After noticing an open issue calling for help I started working on the formalisation of Lie algebras. I decided that an achieveable goal for which I would aim would be to be able to state the classification theorem for finite-dimensional semisimple Lie algebras over an algebraically closed field of characteristic zero. With help from others, this is now only a stone's throw away. The following working Lean code shows that we need only the definitions of the exceptional Lie algebras in order to be able to state the classification theorem for the simple Lie algebras over the complex numbers:
      
import data.complex.basic
import algebra.classical_lie_algebras

open_locale classical
open lie_algebra lie_algebra.special_linear lie_algebra.orthogonal lie_algebra.symplectic
notation L₁ ≅ L₂ := nonempty (L₁ ≃ₗ⁅ℂ⁆ L₂)

def g₂ : Type* := sorry
instance : lie_ring g₂ := sorry
instance : lie_algebra ℂ g₂ := sorry

def f₄ : Type* := sorry
instance : lie_ring f₄ := sorry
instance : lie_algebra ℂ f₄ := sorry

def e₆ : Type* := sorry
instance : lie_ring e₆ := sorry
instance : lie_algebra ℂ e₆ := sorry

def e₇ : Type* := sorry
instance : lie_ring e₇ := sorry
instance : lie_algebra ℂ e₇ := sorry

def e₈ : Type* := sorry
instance : lie_ring e₈ := sorry
instance : lie_algebra ℂ e₈ := sorry

variables (L : Type*) [lie_ring L] [lie_algebra ℂ L]
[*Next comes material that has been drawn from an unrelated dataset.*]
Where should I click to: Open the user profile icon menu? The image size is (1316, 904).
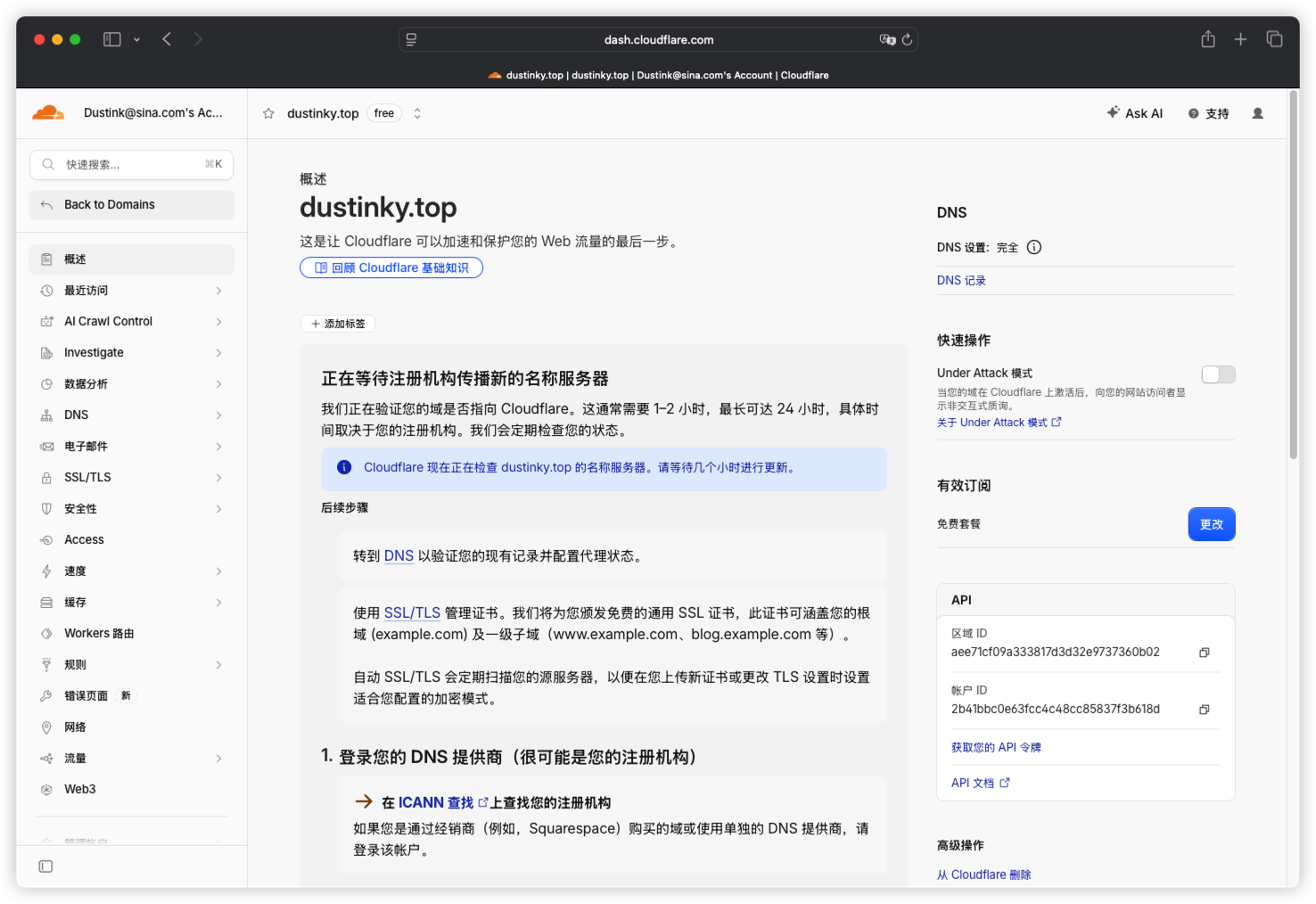coord(1257,113)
def is_exceptional := (L ≅ g₂) ∨ (L ≅ f₄) ∨ (L ≅ e₆) ∨ (L ≅ e₇) ∨ (L ≅ e₈)

def is_classical (n) [fintype n] := (L ≅ sl n ℂ) ∨ (L ≅ so n ℂ) ∨ (L ≅ sp n ℂ)
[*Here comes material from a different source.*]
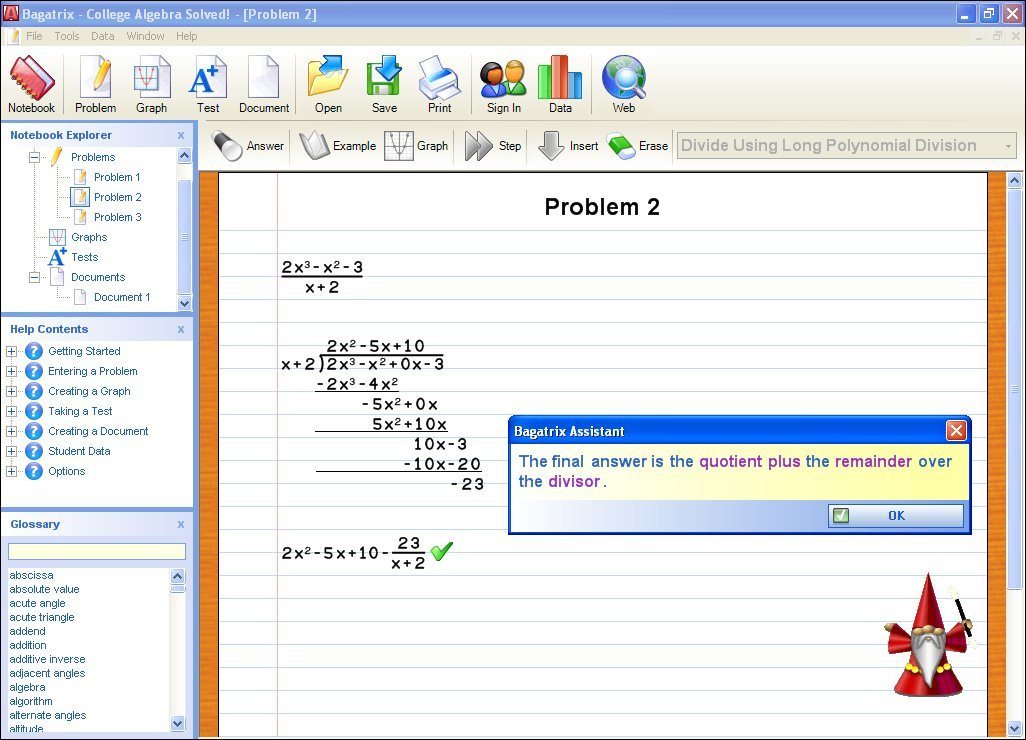
Task: Click the Sign In users icon
Action: pos(503,84)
theorem simple_classification [finite_dimensional ℂ L] [is_simple ℂ L] :
is_exceptional L ∨ (∃ n : ℕ, is_classical L (fin n)) :=
sorry


Direct sums of Lie algebras have already been defined so as soon as we drop in a definition for completely reducible Lie modules, we will be able to state the classification in the semisimple case.

The pace of progress is picking up too. For example in just the past week:

• definitions of the classical Lie algebras were completed,
• the construction of tensor algebras was completed (this will allow construction of the universal enveloping algebra),
• work on derivations has begun (after a little generalisation this will permit construction of the exceptional Lie algebras).
And this was not a coordinated effort: three different people had three different aims. The classical Lie algebras were defined in order to get to the statement of the classification theorem, the tensor algebra was constructed in order to define Clifford algebras (including the exterior algebra) and derivations are being developed in order to define the Lie algebra structure on smooth vector fields. And this is just one corner of Mathlib!

### A world of low-hanging fruit

There are easily thousands of hours of work still needed in order to formalise many easy mathematical concepts. If you believe in the future of formalisation, this means that there is abundant easy work of real value to mathematics that needs doing. Pick your favourite subject (or look here for inspiration) and come and join in the fun.

### Notes to my future self

Much as I enjoy contributing to Mathlib, I must divert my attention elsewhere for the next few months. The following list of missing definitions and results is a note to my future self or to anyone else who feels like contributing to the Lie algebra corner of Mathlib:
• the category of Lie algebras,
• the lattice structure on Lie submodules,
• solvable, nilpotent, semisimple Lie algebras,
• the Killing form, Cartan's criterion for semisimplicity,
• Cartan subalgebras,
• the universal enveloping algebra,
• root systems,
• general non-associative algebras, especially composition algebras.
I think root systems and composition algebras might be especially fun to work on.

The theory of general non-associative algebras is there because there are convenient ways to define the exceptional Lie algebras using the octonions. Moreover, given a vector space, its endomorphisms form a boring Lie algebra but if the vector space carries either:

• a bilinear form, we can look at the Lie subalgebra of endomorphisms that are skew-adjoint, or
• a possibly-non-associative multiplication, we can look at the Lie subalgebra of endomorphisms that are a derivation.
Composition algebras have both a bilinear form and a compatible multiplication making them a doubly-good source of Lie algebras (after polarising compatibility relationship $\|ab\|^2 = \|a\|^2\|b\|^2$, many things drop out).